Schematic representation of the propagation of light in a Nicol prism showing the splitting of unpolarized light into ordinary and extraordinary polarized rays

A Nicol prism is a type of polarizer. It is an optical device made from calcite crystal used to convert ordinary light into plane polarized light. It is made in such a way that it eliminates one of the rays by total internal reflection, i.e. the ordinary ray is eliminated and only the extraordinary ray is transmitted through the prism.

It was the first type of polarizing prism, invented in 1828 by William Nicol (1770–1851) of Edinburgh.

== Mechanism ==

The Nicol prism consists of a rhombohedral crystal of Iceland spar (a variety of calcite) that has been cut at an angle of 68° with respect to the crystal axis, cut again diagonally, and then rejoined, using a layer of transparent Canada balsam as a glue.

Unpolarized light ray enters through the side face of the crystal, and is split into two orthogonally polarized, differently directed rays by the birefringence property of calcite. The ordinary ray, or o-ray, experiences a refractive index of n_{o} = 1.658 in the calcite and undergoes a total internal reflection at the calcite–glue interface because of its angle of incidence at the glue layer (refractive index n = 1.550) exceeds the critical angle for the interface. It passes out the top side of the upper half of the prism with some refraction. The extraordinary ray, or e-ray, experiences a lower refractive index (n_{e} = 1.486) in the calcite crystal and is not totally reflected at the interface because it strikes the interface at a sub-critical angle. The e-ray merely undergoes a slight refraction, or bending, as it passes through the interface into the lower half of the prism. It finally leaves the prism as a ray of plane-polarized light, undergoing another refraction, as it exits the opposite side of the prism. The two exiting rays have polarizations orthogonal (at right angles) to each other, but the lower, or e-ray, is the more commonly used for further experimentation because it is again traveling in the original horizontal direction, assuming that the calcite prism angles have been properly cut.
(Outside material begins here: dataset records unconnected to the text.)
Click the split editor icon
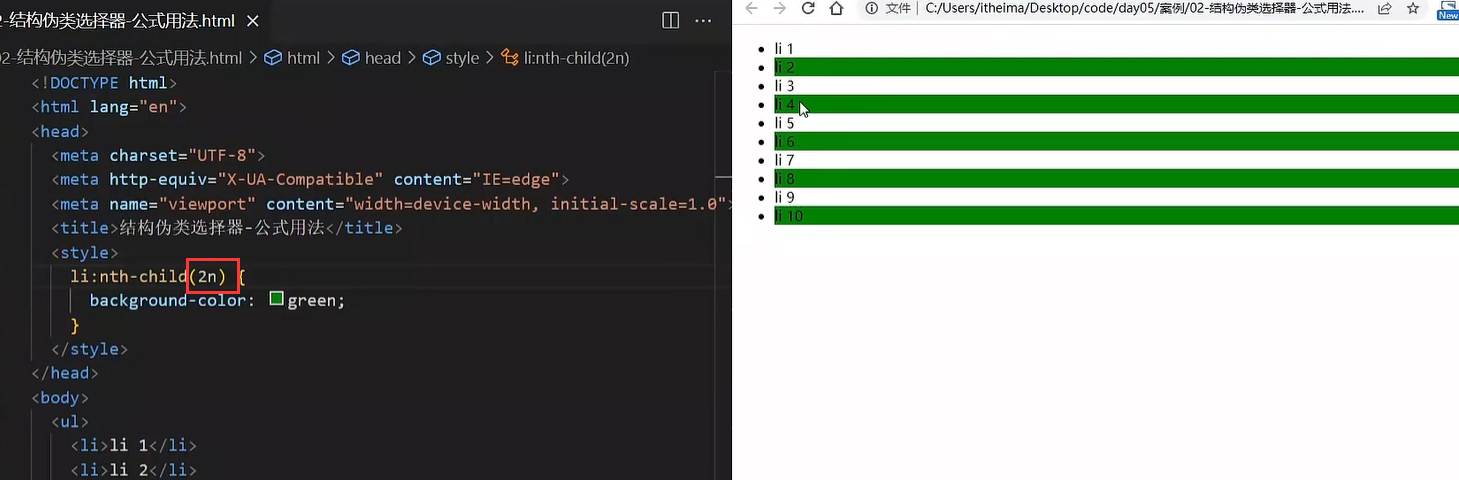The width and height of the screenshot is (1459, 480). (x=671, y=20)
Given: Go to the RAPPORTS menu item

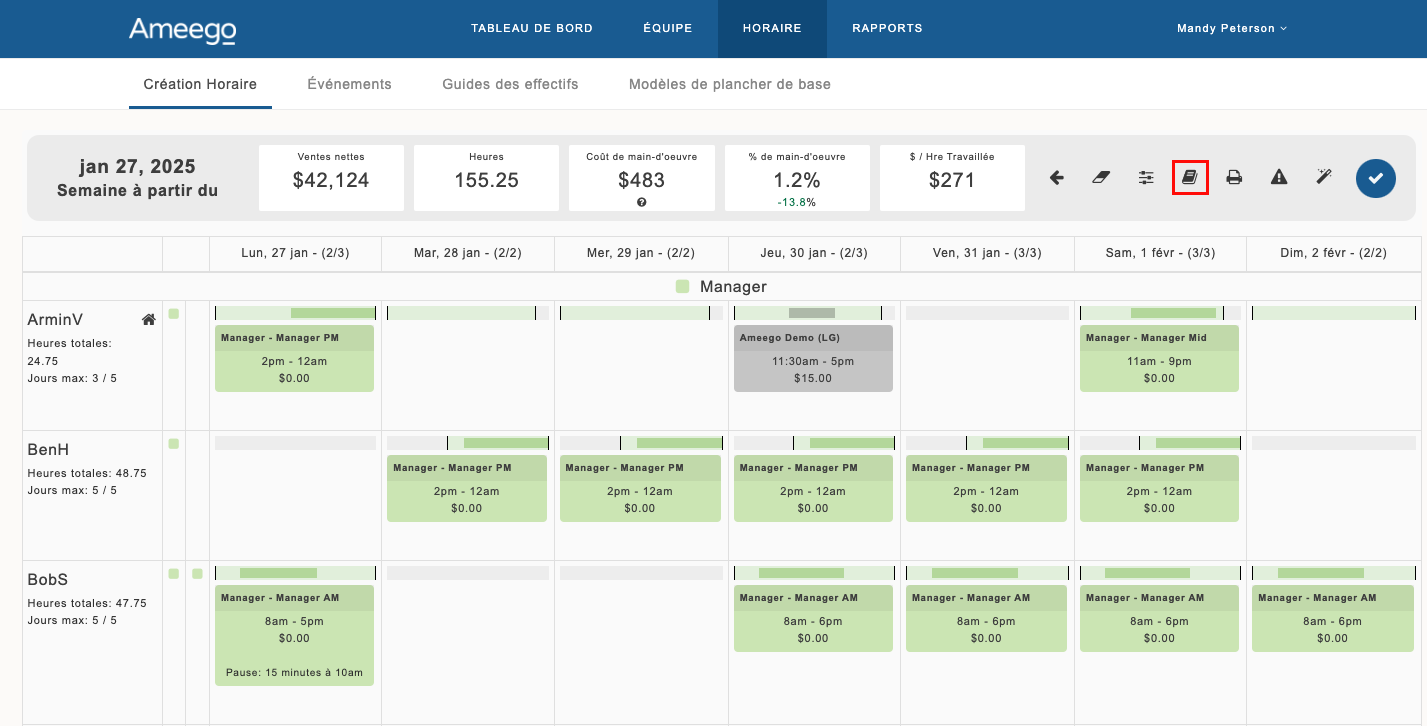Looking at the screenshot, I should click(x=887, y=29).
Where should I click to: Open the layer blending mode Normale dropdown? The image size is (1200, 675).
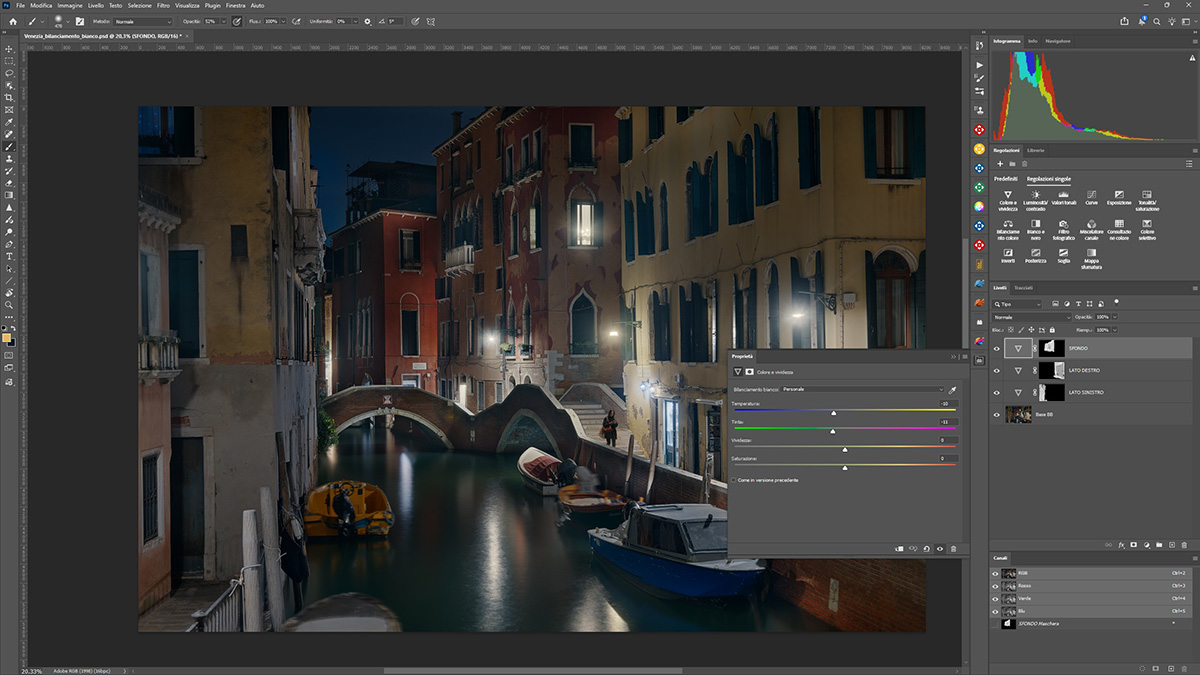(x=1030, y=317)
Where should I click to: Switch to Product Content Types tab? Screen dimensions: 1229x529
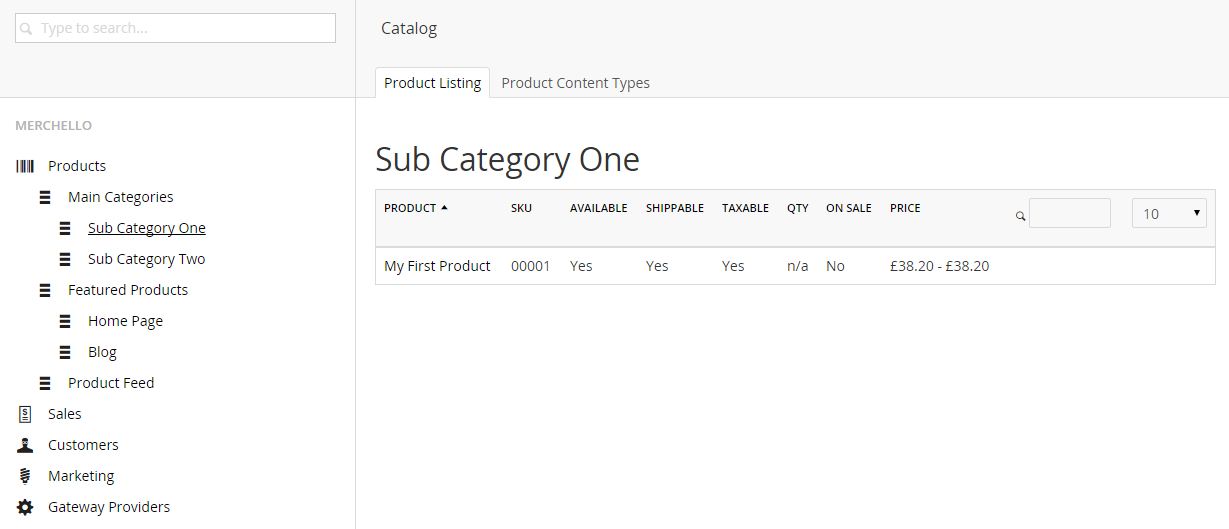click(575, 83)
The direction of the upper ray, or o-ray, is quite different from its original direction because it alone suffers total internal reflection at the glue interface, as well as a final refraction on exit from the upper side of the prism.

== Uses ==

Nicol prisms were once widely used in mineralogical microscopy and polarimetry, and the term "using crossed Nicols" (abbreviated as XN) is still used to refer to the observing of a sample placed between orthogonally oriented polarizers.

In most instruments, however, Nicol prisms have been replaced by other types of polarizers such as polaroid sheets and Glan–Thompson prisms.